Stored data entries:
╭──

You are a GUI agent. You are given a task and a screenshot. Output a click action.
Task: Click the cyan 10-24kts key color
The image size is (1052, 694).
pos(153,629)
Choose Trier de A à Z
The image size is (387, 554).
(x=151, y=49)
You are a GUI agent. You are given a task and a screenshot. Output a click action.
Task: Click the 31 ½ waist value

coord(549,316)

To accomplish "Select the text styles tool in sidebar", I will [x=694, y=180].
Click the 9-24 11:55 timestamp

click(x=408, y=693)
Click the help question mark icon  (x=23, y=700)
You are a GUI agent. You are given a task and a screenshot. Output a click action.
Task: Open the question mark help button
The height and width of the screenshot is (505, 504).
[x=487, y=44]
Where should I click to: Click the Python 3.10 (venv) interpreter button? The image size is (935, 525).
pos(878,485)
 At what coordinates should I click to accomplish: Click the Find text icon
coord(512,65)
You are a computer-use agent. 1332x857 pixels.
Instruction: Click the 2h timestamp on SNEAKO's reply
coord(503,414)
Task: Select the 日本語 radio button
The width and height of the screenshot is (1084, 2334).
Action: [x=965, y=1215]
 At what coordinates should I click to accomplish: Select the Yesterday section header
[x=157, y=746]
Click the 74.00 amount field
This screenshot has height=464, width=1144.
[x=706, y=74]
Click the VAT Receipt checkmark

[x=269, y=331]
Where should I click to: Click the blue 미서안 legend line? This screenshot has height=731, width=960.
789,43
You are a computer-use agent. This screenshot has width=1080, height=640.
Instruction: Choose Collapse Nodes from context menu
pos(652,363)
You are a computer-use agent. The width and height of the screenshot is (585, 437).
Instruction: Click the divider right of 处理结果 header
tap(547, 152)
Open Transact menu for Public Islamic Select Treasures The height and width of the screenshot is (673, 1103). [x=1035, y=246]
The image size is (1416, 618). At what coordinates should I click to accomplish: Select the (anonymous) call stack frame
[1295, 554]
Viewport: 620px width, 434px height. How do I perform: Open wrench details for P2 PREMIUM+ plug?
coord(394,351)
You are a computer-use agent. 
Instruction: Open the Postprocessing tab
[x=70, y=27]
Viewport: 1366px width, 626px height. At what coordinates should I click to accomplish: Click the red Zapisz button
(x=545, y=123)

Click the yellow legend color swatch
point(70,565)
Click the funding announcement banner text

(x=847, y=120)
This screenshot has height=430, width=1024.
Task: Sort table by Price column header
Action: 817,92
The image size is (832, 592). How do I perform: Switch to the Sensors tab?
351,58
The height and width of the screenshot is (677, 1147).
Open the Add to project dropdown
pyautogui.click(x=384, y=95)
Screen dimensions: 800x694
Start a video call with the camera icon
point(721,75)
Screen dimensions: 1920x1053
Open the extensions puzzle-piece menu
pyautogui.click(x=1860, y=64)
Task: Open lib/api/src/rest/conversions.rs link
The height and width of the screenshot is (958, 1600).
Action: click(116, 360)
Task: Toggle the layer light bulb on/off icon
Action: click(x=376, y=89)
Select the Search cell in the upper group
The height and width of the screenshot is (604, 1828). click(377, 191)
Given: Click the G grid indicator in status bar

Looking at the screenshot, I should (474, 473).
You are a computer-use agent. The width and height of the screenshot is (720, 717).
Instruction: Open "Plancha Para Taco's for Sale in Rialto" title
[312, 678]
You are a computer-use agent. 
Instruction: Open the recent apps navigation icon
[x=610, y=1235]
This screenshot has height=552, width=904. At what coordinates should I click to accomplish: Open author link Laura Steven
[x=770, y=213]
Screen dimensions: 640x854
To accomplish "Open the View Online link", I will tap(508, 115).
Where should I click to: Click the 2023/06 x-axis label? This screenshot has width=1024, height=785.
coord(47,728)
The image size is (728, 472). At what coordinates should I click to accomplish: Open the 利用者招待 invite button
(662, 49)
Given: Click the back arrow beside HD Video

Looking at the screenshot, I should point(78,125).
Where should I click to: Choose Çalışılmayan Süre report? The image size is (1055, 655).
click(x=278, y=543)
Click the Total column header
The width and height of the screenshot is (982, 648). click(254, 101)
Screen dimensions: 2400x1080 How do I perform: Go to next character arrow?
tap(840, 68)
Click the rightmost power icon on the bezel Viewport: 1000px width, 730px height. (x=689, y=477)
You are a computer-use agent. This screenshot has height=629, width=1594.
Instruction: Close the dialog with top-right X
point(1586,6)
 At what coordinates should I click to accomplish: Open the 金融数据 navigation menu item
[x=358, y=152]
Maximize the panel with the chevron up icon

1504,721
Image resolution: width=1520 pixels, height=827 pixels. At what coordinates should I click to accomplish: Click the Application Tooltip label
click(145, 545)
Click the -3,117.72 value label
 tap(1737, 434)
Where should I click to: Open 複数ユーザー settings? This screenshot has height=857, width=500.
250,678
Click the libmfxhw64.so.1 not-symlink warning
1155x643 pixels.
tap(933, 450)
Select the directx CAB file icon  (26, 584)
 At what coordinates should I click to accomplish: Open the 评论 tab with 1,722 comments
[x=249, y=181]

╰──

* _Problem requirements_
Search the data for the word "help" and copy each line where it appears.

* _Finished task_
Click the help question mark icon  (x=23, y=700)
Task: Open the question mark help button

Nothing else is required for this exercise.